━━ PROVIDED PASSAGE

Why this is a network model (and not just a recycling plant)

Glass recycling failures commonly occur at the interface between supply and manufacturing requirements. Many suppliers can move glass, but they struggle to deliver consistent grade and volume. GRN’s network model addresses this by:

  • structuring collection services around reliable routes and repeatable terms,
  • grading and controlling cullet quality to reduce buyer process risk,
  • offering transparent pricing and documentation to help buyers plan production.

Products / Services

GRN provides a set of interlinked services and products that together create an “end-to-end” glass circular pathway. While the end product is cullet, the service system around it is what makes the product trustworthy.

1) Graded cullet sales (product)

What GRN sells

GRN sells clean cullet produced from processed glass intake. The cullet is graded and processed to achieve buyer-ready consistency, focusing on:

  • colour separation (as required for manufacturing process stability),
  • purity and moisture control (to reduce contamination and process disruptions),
  • screening and sizing appropriate for remelt applications.

Why grading matters

In remelting and packaging applications, the “small differences” between cullet quality and specifications can cause:

  • increased furnace energy demand,
  • higher defect rates in output,
  • additional sorting costs at the buyer site,
  • production downtime if the quality does not match furnace requirements.

━━━━

EXERCISE REQUIREMENTS:
1. In the text about GRN's glass recycling network, where do glass recycling failures commonly occur?
2. Transcribe the part of the GRN glass recycling text starting at "GRN provides a" and ending at "the product trustworthy.".

━━ DATA FOR REVIEW

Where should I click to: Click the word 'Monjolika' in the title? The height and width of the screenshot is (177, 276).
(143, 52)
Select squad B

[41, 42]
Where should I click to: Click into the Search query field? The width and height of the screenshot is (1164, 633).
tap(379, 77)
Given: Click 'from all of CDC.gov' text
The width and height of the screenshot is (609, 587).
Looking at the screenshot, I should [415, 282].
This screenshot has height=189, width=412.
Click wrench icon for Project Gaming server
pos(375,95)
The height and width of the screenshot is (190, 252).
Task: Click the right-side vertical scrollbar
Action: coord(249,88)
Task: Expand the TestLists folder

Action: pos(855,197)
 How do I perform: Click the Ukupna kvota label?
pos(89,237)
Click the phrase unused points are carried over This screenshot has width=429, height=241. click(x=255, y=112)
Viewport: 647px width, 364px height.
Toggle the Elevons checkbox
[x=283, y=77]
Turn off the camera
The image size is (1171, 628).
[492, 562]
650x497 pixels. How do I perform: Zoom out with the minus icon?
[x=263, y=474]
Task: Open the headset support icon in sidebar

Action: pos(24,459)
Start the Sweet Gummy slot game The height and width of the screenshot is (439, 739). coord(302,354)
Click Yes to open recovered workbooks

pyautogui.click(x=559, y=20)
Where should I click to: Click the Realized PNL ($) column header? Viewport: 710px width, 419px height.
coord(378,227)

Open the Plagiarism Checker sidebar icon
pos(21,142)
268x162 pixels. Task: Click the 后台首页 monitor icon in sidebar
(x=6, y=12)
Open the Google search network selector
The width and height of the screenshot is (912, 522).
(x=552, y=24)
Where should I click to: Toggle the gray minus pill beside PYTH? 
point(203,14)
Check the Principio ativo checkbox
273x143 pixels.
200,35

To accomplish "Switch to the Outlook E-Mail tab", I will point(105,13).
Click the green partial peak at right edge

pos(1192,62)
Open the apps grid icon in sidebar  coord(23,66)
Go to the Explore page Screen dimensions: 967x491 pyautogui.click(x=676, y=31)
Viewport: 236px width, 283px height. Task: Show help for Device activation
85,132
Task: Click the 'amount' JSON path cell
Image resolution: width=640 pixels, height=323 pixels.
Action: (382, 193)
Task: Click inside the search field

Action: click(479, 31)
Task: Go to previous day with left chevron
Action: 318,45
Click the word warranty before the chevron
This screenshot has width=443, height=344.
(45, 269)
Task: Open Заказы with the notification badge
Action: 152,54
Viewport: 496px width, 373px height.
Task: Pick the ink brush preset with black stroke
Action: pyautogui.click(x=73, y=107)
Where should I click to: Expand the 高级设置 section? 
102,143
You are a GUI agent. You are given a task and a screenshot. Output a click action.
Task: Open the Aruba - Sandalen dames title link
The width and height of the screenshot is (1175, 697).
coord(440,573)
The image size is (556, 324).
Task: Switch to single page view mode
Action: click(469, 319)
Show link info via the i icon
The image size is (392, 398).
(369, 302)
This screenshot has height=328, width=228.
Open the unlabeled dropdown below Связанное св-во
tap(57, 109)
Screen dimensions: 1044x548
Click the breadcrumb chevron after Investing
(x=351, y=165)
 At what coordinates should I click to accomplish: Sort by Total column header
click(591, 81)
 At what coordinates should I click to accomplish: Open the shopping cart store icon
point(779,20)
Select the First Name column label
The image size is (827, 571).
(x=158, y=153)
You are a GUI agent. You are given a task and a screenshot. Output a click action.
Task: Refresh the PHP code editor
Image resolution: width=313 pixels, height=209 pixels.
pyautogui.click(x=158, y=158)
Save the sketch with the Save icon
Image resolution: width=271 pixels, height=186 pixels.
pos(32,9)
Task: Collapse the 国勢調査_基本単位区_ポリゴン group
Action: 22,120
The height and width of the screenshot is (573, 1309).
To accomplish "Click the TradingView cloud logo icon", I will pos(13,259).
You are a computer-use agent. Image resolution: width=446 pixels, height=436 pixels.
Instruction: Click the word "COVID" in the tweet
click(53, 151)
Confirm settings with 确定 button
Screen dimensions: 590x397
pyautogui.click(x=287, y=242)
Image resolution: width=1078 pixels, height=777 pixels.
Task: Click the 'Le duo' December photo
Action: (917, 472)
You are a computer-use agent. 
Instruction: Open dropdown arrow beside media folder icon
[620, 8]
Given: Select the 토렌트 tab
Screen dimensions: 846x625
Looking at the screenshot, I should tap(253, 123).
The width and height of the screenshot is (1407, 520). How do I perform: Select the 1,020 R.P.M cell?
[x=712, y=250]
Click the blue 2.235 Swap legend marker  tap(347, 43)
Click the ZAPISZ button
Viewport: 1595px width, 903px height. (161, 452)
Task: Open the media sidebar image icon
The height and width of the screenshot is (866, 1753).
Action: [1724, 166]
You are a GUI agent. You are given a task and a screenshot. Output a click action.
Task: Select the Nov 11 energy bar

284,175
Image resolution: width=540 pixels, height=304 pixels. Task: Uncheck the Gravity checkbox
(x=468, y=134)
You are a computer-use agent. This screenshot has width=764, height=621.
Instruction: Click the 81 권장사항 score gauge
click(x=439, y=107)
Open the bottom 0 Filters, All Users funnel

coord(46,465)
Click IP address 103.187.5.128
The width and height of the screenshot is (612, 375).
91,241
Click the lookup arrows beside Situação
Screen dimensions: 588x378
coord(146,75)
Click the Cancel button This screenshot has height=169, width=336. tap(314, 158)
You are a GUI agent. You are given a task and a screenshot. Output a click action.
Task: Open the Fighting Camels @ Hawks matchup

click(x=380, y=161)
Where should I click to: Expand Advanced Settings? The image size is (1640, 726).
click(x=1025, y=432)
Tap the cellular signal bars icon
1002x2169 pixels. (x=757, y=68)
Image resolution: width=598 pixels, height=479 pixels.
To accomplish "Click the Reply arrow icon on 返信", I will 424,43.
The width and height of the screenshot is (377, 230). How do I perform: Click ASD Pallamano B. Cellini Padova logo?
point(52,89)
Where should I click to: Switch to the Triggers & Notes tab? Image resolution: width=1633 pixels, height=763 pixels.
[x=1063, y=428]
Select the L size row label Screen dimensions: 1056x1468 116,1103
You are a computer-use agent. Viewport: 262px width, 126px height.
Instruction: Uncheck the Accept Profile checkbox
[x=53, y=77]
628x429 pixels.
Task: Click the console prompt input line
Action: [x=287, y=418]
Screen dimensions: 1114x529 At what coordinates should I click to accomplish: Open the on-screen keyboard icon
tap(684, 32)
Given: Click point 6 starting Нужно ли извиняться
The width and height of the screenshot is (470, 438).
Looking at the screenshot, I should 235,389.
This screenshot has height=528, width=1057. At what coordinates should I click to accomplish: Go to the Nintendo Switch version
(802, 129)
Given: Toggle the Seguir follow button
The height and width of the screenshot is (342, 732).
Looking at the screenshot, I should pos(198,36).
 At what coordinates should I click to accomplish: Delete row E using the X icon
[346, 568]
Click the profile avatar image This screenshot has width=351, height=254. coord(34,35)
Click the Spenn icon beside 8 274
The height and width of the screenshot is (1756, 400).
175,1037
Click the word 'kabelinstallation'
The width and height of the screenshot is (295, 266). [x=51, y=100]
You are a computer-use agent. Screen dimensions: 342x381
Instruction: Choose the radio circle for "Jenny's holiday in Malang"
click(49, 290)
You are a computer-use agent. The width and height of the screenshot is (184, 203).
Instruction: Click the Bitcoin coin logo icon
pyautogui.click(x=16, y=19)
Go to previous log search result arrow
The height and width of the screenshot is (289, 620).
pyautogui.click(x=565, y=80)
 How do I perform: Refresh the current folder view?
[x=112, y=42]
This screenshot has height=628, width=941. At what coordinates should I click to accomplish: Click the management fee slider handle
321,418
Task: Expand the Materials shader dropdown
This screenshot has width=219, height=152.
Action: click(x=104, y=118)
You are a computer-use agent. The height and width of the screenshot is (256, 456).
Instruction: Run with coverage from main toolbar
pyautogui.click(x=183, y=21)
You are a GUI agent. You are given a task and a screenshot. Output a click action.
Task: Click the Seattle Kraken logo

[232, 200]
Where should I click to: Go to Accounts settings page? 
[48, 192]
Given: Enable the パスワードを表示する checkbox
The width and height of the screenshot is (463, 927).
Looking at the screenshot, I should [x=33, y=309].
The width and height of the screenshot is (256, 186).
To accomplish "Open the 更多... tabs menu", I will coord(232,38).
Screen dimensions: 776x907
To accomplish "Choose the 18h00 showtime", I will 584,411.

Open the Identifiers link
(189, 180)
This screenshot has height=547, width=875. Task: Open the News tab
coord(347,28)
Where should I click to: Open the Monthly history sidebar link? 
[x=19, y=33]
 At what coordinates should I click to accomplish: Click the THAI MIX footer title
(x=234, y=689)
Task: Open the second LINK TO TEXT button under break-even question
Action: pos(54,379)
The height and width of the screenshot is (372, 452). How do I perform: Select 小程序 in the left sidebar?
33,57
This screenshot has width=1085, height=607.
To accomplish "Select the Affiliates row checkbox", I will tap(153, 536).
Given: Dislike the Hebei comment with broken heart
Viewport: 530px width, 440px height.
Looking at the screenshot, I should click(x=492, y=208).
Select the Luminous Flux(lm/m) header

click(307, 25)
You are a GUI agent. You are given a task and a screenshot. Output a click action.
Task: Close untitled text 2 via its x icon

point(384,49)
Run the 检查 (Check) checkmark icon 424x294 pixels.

━━━━

ACTIVITY ANSWERS:
1. At the interface between supply and manufacturing requirements.

2.
GRN provides a set of interlinked services and products that together create an “end-to-end” glass circular pathway. While the end product is cullet, the service system around it is what makes the product trustworthy.